DETAILED DESCRIPTION
[0012] The following disclosure provides many different
embodiments, or examples, of a method, apparatus, and computer
program for providing behavioral model based identification,
analysis and/or remediation of computing system security threats.
In the following description, for the purposes of explanation,
numerous specific details are set forth in order to provide a
thorough understanding of the embodiments. Specific examples of
components and arrangements are described below to simplify the
present disclosure. It is apparent, however, to one skilled in the
art that the embodiments may be practiced without these specific
details, with an equivalent arrangement, or in any order. These are
examples and are not intended to be limiting. In some instances,
well-known structures and devices are shown in block diagram form
in order to avoid unnecessarily obscuring the embodiments.
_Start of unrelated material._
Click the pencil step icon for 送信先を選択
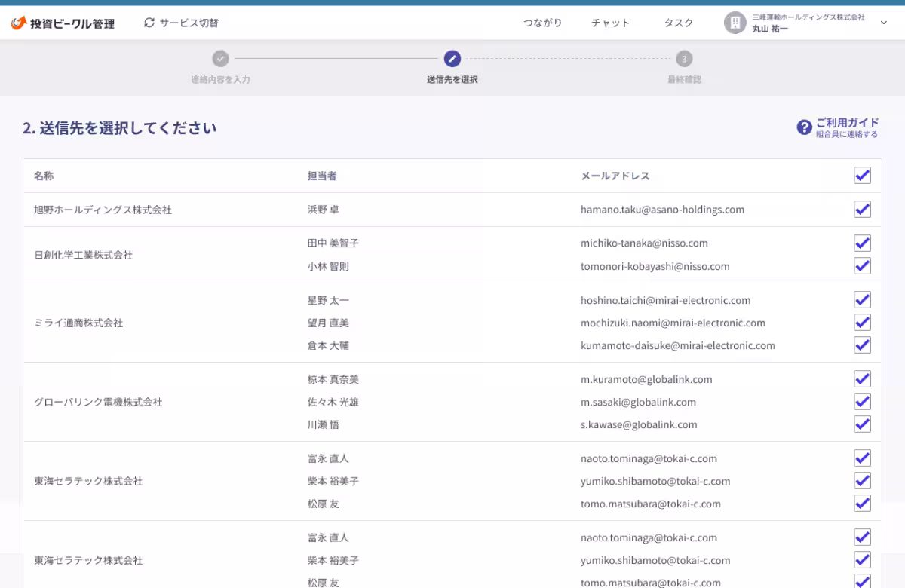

[0013] As used herein, the term malware refers to any malicious
software or malicious process that is intended, for example, to
compromise one or more computing systems, and/or provide an avenue
to control resources and/or read or write data within the one or
more computing systems. Examples of malware include, but should not
be considered limited to, viruses, worms, bots, and software
otherwise generically known as malware, among others.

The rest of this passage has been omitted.